Personal information
- Full name: Amit K. P. Bhudia
- Born: 28 April 1980 (age 46) Mombasa, Coast Province, Kenya
- Batting: Right-handed
- Bowling: Right-arm medium

Career statistics
| Competition | First-class |
| Matches | 2 |
| Runs scored | 125 |
| Batting average | 31.25 |
| 100s/50s | –/1 |
| Top score | 79 |
| Catches/stumpings | –/– |
- Source: Cricinfo, 19 September 2021

= Amit Bhudia =

Kenyan cricketer

Amit K. P. Bhudia (born 28 April 1980) is a Kenyan former first-class cricketer.
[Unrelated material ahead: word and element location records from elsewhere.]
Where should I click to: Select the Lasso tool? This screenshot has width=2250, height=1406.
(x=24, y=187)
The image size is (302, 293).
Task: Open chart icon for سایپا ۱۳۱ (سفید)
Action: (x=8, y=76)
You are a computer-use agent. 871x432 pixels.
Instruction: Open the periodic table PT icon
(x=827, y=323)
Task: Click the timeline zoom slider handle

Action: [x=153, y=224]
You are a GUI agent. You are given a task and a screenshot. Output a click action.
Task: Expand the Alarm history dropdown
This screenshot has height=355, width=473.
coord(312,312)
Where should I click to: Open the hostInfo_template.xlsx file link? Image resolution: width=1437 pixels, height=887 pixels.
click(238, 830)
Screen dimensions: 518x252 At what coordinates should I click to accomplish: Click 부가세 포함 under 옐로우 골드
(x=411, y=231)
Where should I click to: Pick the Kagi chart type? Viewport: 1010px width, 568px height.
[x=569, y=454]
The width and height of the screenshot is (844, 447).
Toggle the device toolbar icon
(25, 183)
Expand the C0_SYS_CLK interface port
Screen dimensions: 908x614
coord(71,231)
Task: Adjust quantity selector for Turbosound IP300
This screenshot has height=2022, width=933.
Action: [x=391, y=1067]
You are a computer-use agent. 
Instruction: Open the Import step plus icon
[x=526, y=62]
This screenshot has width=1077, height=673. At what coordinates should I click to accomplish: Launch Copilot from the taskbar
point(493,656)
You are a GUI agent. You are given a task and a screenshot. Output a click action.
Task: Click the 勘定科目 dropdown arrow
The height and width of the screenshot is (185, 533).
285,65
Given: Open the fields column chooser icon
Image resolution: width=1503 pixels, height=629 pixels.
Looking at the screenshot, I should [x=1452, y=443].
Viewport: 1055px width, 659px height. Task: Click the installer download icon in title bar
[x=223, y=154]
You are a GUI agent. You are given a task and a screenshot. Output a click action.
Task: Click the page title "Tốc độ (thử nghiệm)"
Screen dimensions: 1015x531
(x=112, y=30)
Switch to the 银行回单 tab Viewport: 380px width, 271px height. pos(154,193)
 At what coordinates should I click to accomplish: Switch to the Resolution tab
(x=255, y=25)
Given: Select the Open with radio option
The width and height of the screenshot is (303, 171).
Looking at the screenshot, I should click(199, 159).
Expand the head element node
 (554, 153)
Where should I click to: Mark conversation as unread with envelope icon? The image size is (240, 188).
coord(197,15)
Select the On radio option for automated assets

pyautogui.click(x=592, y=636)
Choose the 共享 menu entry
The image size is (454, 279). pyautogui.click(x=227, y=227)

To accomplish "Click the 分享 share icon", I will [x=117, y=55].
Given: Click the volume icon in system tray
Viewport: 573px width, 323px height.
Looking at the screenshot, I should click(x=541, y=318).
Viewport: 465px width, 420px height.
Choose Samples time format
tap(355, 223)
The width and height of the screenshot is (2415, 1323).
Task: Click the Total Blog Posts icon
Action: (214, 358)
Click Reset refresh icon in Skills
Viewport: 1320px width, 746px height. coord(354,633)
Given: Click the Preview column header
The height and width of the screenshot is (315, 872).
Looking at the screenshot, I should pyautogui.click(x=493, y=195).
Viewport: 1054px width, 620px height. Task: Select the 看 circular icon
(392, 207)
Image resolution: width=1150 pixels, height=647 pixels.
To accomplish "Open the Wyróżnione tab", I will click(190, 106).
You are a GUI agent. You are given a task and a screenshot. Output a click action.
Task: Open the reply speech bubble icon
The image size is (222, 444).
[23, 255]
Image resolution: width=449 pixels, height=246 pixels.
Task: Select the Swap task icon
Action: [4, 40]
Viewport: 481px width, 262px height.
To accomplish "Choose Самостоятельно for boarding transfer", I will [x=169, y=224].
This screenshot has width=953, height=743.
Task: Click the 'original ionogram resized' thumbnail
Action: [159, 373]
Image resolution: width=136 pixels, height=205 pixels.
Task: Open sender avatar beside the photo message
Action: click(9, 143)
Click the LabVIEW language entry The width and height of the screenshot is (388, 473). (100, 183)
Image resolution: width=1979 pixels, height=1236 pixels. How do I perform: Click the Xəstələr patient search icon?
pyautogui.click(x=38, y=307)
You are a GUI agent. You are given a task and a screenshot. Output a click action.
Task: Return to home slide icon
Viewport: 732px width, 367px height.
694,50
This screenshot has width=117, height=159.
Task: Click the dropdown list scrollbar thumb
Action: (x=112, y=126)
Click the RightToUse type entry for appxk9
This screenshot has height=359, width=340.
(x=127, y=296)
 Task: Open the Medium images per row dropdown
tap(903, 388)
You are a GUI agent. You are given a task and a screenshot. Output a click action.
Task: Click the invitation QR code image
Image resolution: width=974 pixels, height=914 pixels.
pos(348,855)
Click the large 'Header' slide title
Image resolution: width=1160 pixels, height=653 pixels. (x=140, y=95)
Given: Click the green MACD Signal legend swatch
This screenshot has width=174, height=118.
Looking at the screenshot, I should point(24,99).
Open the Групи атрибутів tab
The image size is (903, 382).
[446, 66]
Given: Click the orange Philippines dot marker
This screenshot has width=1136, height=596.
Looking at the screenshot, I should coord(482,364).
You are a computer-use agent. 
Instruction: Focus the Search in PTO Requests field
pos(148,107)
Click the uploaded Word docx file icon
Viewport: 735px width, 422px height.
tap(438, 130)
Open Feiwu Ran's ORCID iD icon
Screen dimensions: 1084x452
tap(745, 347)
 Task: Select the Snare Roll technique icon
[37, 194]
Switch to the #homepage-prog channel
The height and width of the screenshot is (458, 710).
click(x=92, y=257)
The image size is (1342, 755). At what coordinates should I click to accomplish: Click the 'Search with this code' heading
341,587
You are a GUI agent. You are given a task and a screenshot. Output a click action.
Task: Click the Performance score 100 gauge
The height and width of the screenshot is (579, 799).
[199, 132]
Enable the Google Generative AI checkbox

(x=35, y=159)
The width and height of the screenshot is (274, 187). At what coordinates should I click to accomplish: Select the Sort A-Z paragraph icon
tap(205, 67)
Bhudia was born at Mombasa in April 1980. He was part of the Kenya national under-19 cricket team squad that took in the 2000 Under-19 Cricket World Cup, playing in four Youth One Day Internationals during the tournament against the Pakistan, Nepal, Bangladesh and Namibia under-19 cricket teams. With the regular Kenyan side striking, Bhudia was selected in the Kenyan side to face Namibia in the Intercontinental Cup in October 2004, making his debut in first-class cricket. The following month he featured in the semi-final of the competition against Scotland, with Bhudia scoring 79 runs in the Kenyan second innings before being dismissed by Craig Wright. The match ended as a draw, with Scotland progressing having amassed more points in the match. Bhudia was rumoured to be in line for selection in Kenya's squad for their One Day International series against Zimbabwe in early 2009, but he was not selected due to a shoulder injury.